Items Excluded from Musical
Devices
• The word that can be used for musical devices should be important
enough to attract the attention of the reader, and it should have
significance in terms of the poem’s meaning. So, you should the word
carefully so it is not simply functional for grammar or of very slight
importance in the line or in the poem.
• Examples of words excluded from musical devices:
• Prepositions: e.g. in, on, between, of, for, with, under, over, below,
above, round
• Pronouns: e.g. she, he, they, we, they, them, who, which,
• Articles: a, an, the
Rhyme
• Rhyme is when you have two words with the same vowel (assonance) and the same
consonant (consonance) at the end of the words. The combination of Vowel +
Consonant in a word is called a syllable, and some words have one syllable and
others have two or more syllables.
• Examples of one-syllable words: life, love, world, heart, eye, month, tree, death,
time, green
• Examples of two-syllable words: avoid, basket, Bible, brilliant, mountain, photo,
playful, daring, discuss, evening, evil
• Rhyme can be divided into two types: Perfect, where the syllables rhyme with
identical sounds (same vowel + same consonant), and imperfect rhyme, where the
sounds rhyming are not identical.
• Perfect rhyme can be divided into:
1) Masculine Rhyme
• In masculine rhyme only one syllable (stressed) rhyming at the end of two or more
words, within the same line (internal rhyme) or at the end of two or more lines (end
rhyme).
• Example of masculine end rhyme:
When we for age could neither read nor write,
The subject made us able to indite
• Examples of masculine internal rhyme:
The ship was cheer’d, the harbour clear’d,
And every day, for food or play,
In mist or cloud, on mast or shroud,..
Whiles all the night, through fog-smoke white,
Glimmer’d the white moonshine …
2) Feminine Rhyme
• In feminine rhyme two or more syllables rhyming in two or more words, within the same line
(internal rhyme) or at the end of two or more lines (end rhyme).
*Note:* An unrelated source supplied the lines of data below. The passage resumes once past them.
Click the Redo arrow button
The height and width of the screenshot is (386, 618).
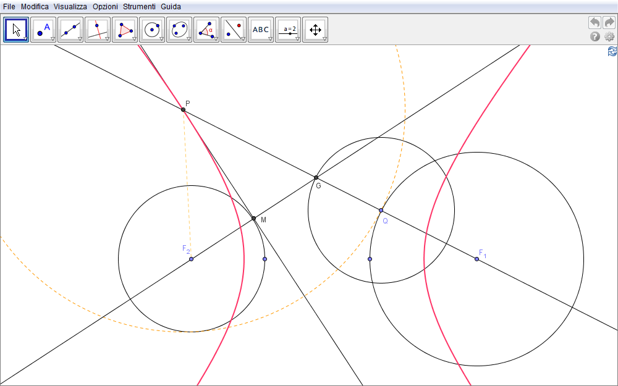pos(609,22)
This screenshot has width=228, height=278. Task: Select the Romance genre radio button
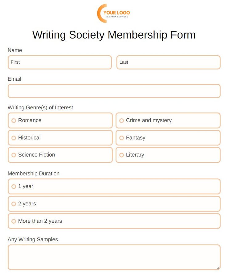click(x=14, y=120)
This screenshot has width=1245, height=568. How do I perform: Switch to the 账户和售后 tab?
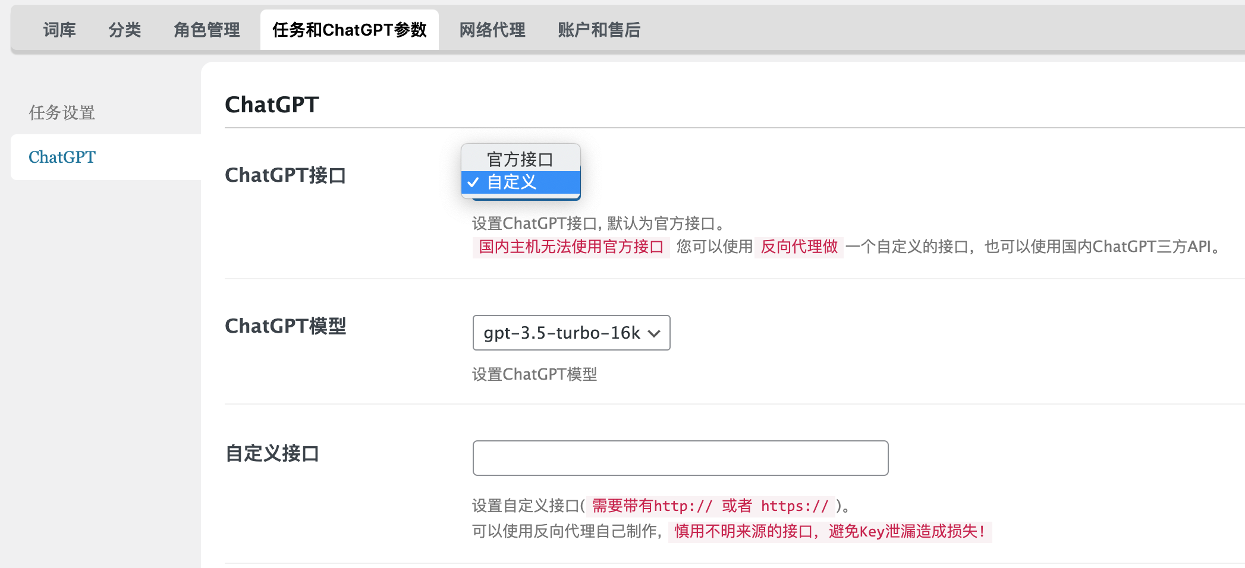(599, 30)
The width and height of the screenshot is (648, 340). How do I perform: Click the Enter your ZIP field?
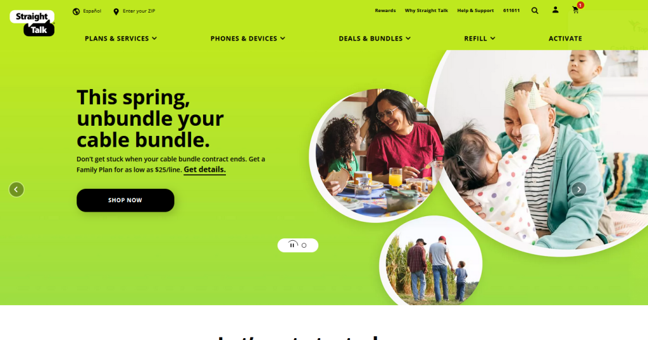click(139, 11)
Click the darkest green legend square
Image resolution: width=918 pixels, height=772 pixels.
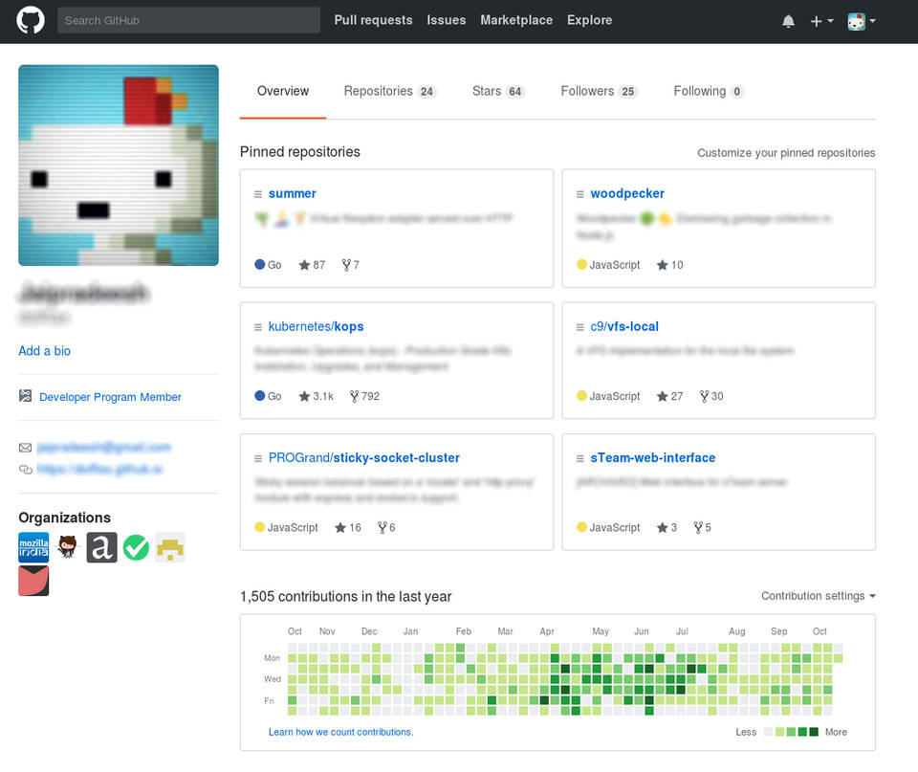[814, 732]
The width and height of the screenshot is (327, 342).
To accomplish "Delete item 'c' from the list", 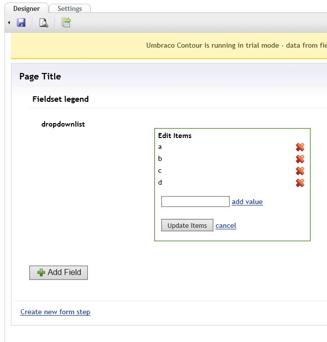I will point(300,171).
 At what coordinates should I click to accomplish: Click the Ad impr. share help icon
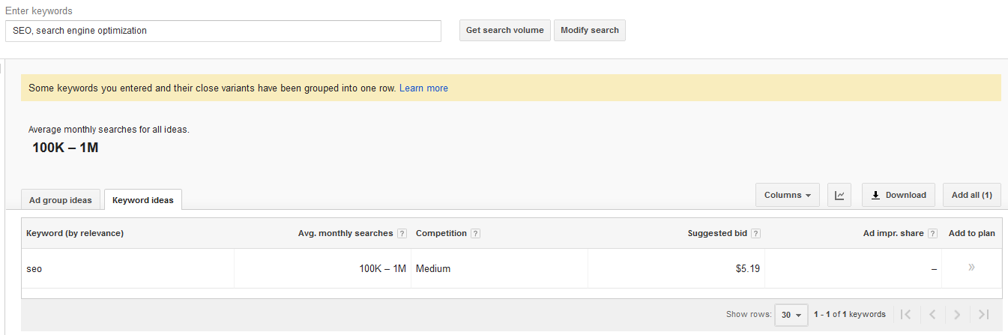tap(932, 234)
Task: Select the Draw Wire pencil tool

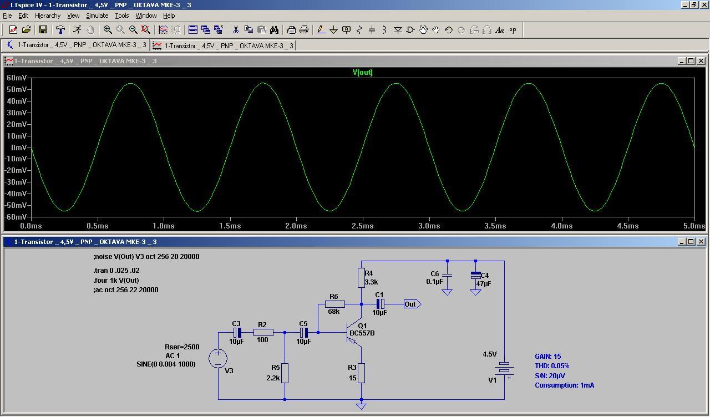Action: click(321, 30)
• Examples of feminine end rhyme:
A woman’s face with nature’s own hand painted,
Hast thou, the master mistress of my passion;
A woman’s gentle heart, but not acquainted
With shifting change, as is false women’s fashion...
But since she prick’d thee out for women’s pleasure,
Mine be thy love and thy love’s use their treasure.
• Example of internal feminine rhyme:
Jenny would go in a domino….
While I attended, clad in a splendid…
Now we had arranged, through notes exchanged…
At Number Four to waltz no more…
Approximate Rhyme
• This, together with half rhyme, is called imperfect rhyme because the sounds
rhyming are not identical (not exactly the same both of them, vowel and
consonant). This is different from perfect rhyme, where you have rhyming
vowel sounds and rhyming consonant sounds in two or more words. So, in
perfect rhyme you have assonance and consonance, while in approximate
rhyme you have either assonance or consonance but not both.
• In approximate rhyme, you have the same vowel sound but with a different
consonant in two or more words:
• Examples: bug/bun, mix/tick, heart/bar, slope/cone
• Or, you may have the same consonant but with a different vowel sound:
• Examples: bug/bag, map/shape, abroad/head, friend/frowned/killed/cold
Half Rhyme
• Half rhyme is like masculine rhyme with a difference. In masculine
rhyme you have rhyme in only one syllable, in the last syllable, which
has to be the stressed syllable in a word.
• In half rhyme, you also have rhyme in one syllable, but the syllable is
either at the beginning (not at the end):
• Example: lightly/frightful
• Or it’s at the end but it is not the stressed syllable:
• Example: yellow/willow
Eye Rhyme
• This is when two words seem to rhyme, because of the identical spelling of a
certain syllable, but they actually don’t rhyme, because of their different
pronunciation:
• Examples: move/love
bough/though
come/home
flood/brood
An example from poetry:
The great man down, you mark his favourite flies;
The poor advanced makes friends of enemies.
Onomatopoeia
•When the pronunciation of the word imitates (is similar to) the sound of the thing to which it refers, making the
description more vivid, expressive, and interesting.
•Examples:
•The buzzing (sound of a bee or fly) bee flew away.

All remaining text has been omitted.